■ Task goal ■
Nothing but the records, repeated exactly, should form the response.

Saved entries:
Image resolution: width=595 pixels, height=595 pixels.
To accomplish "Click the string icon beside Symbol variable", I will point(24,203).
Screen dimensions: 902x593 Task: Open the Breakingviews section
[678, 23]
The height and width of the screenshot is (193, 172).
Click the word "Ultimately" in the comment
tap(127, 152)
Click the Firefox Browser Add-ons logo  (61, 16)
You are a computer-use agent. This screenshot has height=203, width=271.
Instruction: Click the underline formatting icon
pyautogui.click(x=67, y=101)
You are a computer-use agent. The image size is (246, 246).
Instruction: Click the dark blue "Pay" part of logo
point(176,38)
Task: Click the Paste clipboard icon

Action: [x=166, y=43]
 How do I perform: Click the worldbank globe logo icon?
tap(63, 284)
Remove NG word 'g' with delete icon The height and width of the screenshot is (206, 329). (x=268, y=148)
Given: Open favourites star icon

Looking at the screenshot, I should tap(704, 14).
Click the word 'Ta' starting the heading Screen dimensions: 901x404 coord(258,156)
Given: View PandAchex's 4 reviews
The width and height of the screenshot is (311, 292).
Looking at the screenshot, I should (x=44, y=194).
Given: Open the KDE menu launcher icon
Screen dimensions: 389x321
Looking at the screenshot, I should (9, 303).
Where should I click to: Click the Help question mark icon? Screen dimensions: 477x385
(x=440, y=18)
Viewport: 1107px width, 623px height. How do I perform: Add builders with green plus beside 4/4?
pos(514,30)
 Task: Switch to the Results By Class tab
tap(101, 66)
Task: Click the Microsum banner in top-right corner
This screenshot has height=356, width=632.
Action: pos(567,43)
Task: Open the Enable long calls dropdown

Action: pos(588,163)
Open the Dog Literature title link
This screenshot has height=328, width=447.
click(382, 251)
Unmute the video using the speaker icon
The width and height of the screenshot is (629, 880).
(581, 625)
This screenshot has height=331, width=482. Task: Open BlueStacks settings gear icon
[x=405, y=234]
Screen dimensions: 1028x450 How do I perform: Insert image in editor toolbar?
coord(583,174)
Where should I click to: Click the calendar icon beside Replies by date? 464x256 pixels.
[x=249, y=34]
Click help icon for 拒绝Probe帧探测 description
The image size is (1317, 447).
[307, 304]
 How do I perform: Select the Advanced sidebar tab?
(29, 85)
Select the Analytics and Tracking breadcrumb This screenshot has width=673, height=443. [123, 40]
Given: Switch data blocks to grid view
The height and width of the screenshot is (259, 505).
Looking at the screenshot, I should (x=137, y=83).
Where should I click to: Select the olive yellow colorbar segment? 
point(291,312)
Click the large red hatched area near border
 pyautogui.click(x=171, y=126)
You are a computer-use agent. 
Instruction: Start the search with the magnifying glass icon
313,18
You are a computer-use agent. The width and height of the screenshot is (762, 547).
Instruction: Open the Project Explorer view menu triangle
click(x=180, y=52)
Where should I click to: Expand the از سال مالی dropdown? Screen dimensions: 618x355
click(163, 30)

■ Answer ■
Image resolution: width=595 pixels, height=595 pixels.
To accomplish "Click the string icon beside Symbol variable", I will point(24,203).
Screen dimensions: 902x593 Task: Open the Breakingviews section
[678, 23]
The height and width of the screenshot is (193, 172).
Click the word "Ultimately" in the comment
tap(127, 152)
Click the Firefox Browser Add-ons logo  (61, 16)
You are a computer-use agent. This screenshot has height=203, width=271.
Instruction: Click the underline formatting icon
pyautogui.click(x=67, y=101)
You are a computer-use agent. The image size is (246, 246).
Instruction: Click the dark blue "Pay" part of logo
point(176,38)
Task: Click the Paste clipboard icon

Action: [x=166, y=43]
 How do I perform: Click the worldbank globe logo icon?
tap(63, 284)
Remove NG word 'g' with delete icon The height and width of the screenshot is (206, 329). (x=268, y=148)
Given: Open favourites star icon

Looking at the screenshot, I should tap(704, 14).
Click the word 'Ta' starting the heading Screen dimensions: 901x404 coord(258,156)
Given: View PandAchex's 4 reviews
The width and height of the screenshot is (311, 292).
Looking at the screenshot, I should (x=44, y=194).
Given: Open the KDE menu launcher icon
Screen dimensions: 389x321
Looking at the screenshot, I should (9, 303).
Where should I click to: Click the Help question mark icon? Screen dimensions: 477x385
(x=440, y=18)
Viewport: 1107px width, 623px height. How do I perform: Add builders with green plus beside 4/4?
pos(514,30)
 Task: Switch to the Results By Class tab
tap(101, 66)
Task: Click the Microsum banner in top-right corner
This screenshot has height=356, width=632.
Action: pos(567,43)
Task: Open the Enable long calls dropdown

Action: pos(588,163)
Open the Dog Literature title link
This screenshot has height=328, width=447.
click(382, 251)
Unmute the video using the speaker icon
The width and height of the screenshot is (629, 880).
(581, 625)
This screenshot has height=331, width=482. Task: Open BlueStacks settings gear icon
[x=405, y=234]
Screen dimensions: 1028x450 How do I perform: Insert image in editor toolbar?
coord(583,174)
Where should I click to: Click the calendar icon beside Replies by date? 464x256 pixels.
[x=249, y=34]
Click help icon for 拒绝Probe帧探测 description
The image size is (1317, 447).
[307, 304]
 How do I perform: Select the Advanced sidebar tab?
(29, 85)
Select the Analytics and Tracking breadcrumb This screenshot has width=673, height=443. [123, 40]
Given: Switch data blocks to grid view
The height and width of the screenshot is (259, 505).
Looking at the screenshot, I should (x=137, y=83).
Where should I click to: Select the olive yellow colorbar segment? 
point(291,312)
Click the large red hatched area near border
 pyautogui.click(x=171, y=126)
You are a computer-use agent. 
Instruction: Start the search with the magnifying glass icon
313,18
You are a computer-use agent. The width and height of the screenshot is (762, 547).
Instruction: Open the Project Explorer view menu triangle
click(x=180, y=52)
Where should I click to: Expand the از سال مالی dropdown? Screen dimensions: 618x355
click(163, 30)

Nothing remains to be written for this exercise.